Because the Bank's interest-bearing liabilities which mature or reprice within
short periods exceed its interest-earning assets with similar characteristics,
material and prolonged increases in interest rates generally would adversely
affect net interest income, while material and prolonged decreases in interest
rates generally would have a positive effect on net interest income.
The Bank's current investment strategy is to maintain an overall securities
portfolio that provides a source of liquidity and that contributes to the Bank's
overall profitability and asset mix within given quality and maturity
considerations. The securities portfolio is concentrated in U.S. Treasury and
federal government agency securities providing high asset quality to the overall
balance sheet mix.
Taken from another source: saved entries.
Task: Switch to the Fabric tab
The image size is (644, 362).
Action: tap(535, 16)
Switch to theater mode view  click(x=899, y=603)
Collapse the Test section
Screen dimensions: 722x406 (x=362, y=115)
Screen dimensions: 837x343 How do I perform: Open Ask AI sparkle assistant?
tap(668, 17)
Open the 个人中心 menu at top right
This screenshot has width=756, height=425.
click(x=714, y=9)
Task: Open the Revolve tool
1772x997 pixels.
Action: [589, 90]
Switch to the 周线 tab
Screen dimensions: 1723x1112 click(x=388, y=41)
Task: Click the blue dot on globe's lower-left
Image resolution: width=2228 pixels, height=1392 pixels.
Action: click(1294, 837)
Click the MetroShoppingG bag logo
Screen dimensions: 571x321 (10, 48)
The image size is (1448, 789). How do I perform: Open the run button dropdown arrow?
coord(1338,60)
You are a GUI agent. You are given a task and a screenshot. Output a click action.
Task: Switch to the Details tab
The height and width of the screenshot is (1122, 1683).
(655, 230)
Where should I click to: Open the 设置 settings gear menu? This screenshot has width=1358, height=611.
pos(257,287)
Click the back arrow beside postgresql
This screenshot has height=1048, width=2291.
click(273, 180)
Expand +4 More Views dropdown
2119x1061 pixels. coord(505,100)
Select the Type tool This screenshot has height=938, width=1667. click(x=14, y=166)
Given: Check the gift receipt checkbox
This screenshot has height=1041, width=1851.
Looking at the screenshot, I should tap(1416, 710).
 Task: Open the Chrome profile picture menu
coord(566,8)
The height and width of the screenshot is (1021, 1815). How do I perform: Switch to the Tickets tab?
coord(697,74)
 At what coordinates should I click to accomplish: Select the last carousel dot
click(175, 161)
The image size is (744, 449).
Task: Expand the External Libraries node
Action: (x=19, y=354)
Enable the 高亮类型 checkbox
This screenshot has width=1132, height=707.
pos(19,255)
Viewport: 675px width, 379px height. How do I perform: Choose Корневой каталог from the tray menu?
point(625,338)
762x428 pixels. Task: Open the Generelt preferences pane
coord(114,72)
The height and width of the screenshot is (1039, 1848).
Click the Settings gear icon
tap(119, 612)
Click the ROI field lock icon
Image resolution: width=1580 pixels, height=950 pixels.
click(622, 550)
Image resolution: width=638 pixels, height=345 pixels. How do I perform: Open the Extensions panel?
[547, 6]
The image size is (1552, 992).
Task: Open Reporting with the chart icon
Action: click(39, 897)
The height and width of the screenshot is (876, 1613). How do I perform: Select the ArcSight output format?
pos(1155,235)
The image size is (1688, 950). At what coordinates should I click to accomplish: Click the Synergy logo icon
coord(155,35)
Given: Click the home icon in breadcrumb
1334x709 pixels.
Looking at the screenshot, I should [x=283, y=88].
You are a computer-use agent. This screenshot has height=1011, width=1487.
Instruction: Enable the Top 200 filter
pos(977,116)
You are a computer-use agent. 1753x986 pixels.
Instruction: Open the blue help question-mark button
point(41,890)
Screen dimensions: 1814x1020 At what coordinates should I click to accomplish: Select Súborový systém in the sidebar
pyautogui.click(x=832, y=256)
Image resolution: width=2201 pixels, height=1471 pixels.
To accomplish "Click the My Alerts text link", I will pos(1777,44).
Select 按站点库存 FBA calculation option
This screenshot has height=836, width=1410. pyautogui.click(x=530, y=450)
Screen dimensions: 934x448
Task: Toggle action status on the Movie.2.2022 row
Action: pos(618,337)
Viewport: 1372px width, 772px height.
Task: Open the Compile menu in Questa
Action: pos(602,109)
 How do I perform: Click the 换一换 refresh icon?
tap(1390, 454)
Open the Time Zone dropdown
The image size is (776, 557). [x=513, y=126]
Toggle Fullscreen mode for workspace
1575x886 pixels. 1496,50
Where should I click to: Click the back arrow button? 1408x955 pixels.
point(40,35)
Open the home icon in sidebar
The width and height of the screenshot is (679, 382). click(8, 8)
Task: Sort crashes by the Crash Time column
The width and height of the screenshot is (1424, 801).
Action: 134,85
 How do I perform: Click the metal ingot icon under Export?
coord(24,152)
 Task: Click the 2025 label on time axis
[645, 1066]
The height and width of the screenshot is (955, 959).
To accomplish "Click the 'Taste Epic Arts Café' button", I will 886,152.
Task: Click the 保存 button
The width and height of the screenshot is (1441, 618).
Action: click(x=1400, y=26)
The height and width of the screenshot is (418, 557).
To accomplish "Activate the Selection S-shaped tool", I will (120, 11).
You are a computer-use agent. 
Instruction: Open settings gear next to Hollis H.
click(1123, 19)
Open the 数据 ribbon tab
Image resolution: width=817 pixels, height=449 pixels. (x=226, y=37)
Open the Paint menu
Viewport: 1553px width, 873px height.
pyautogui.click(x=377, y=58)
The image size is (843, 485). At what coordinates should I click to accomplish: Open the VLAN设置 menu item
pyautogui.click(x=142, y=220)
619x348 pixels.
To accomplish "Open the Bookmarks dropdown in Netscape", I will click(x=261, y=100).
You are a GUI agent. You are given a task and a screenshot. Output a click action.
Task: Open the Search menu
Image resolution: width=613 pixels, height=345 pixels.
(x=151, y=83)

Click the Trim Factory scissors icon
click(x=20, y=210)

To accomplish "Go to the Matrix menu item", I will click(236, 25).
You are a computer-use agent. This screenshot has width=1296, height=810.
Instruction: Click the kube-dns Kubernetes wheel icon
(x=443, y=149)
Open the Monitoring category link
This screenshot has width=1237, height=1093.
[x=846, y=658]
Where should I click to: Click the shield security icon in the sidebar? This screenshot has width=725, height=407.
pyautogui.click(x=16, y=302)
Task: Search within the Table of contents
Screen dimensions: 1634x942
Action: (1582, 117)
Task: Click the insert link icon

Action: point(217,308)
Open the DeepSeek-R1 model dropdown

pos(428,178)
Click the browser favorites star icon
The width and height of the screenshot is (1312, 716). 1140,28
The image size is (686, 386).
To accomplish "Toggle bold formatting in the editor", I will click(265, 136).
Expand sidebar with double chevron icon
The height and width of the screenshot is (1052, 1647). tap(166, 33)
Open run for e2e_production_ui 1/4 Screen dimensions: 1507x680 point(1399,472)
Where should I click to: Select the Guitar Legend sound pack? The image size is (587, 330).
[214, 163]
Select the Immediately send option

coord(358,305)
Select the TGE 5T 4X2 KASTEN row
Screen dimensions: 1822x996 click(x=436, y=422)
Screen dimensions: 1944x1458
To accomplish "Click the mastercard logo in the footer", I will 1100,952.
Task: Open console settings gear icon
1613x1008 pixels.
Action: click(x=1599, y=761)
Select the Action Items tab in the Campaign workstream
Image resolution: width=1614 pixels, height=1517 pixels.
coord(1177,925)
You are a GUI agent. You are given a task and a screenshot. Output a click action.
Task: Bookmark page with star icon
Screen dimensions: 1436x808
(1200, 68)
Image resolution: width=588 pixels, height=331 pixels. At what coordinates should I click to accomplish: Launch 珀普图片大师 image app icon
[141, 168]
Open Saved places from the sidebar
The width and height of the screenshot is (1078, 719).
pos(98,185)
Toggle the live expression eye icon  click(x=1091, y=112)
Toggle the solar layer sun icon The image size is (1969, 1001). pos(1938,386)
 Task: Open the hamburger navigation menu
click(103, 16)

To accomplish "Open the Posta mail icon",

Securities classified as available for sale provide
management with the flexibility to make adjustments to the portfolio given
changes in the economic or interest rate environment, to fulfill unanticipated
liquidity needs, or to take advantage of alternative investment opportunities.
There have been no material changes in information regarding qualitative and
quantitative disclosures about market risk as of June 30, 1999 from the
information presented as of December 31, 1998.
16
<PAGE>
PULASKI SAVINGS BANK
PART II . OTHER INFORMATION
ITEM 1. Legal Proceedings
-----------------
The Bank is not involved in any pending legal proceedings other than
routine legal proceedings occurring in the ordinary course of business,
which involve amounts which in the aggregate are believed by management
to be immaterial to the financial condition or operations of the Bank.
ITEM 2. Changes in Securities and Use of Proceeds
-----------------------------------------
Not applicable.
ITEM 3. Defaults Upon Senior Securities
-------------------------------
Not applicable.
ITEM 4. Submission of Matters to a Vote of Security Holders
---------------------------------------------------
This information was reported in the Bank's Form 10-Q for the quarter
ended March 31, 1999.
ITEM 5. Other Information
-----------------
None
ITEM 6. Exhibits and Reports on Form 8-K
----------------------------------
(a) Exhibits:
3.1 Stock Charter of Pulaski Savings Bank *
3.2 Bylaws of Pulaski Savings Bank *
11.0 Statement regarding computation of per share earnings.
* Incorporated herein by reference into this document from the
Exhibits to Form MHC-1, Notice of Mutual Holding Company
Reorganization, and any amendments or supplements thereto
filed with the OTS on December 20, 1996.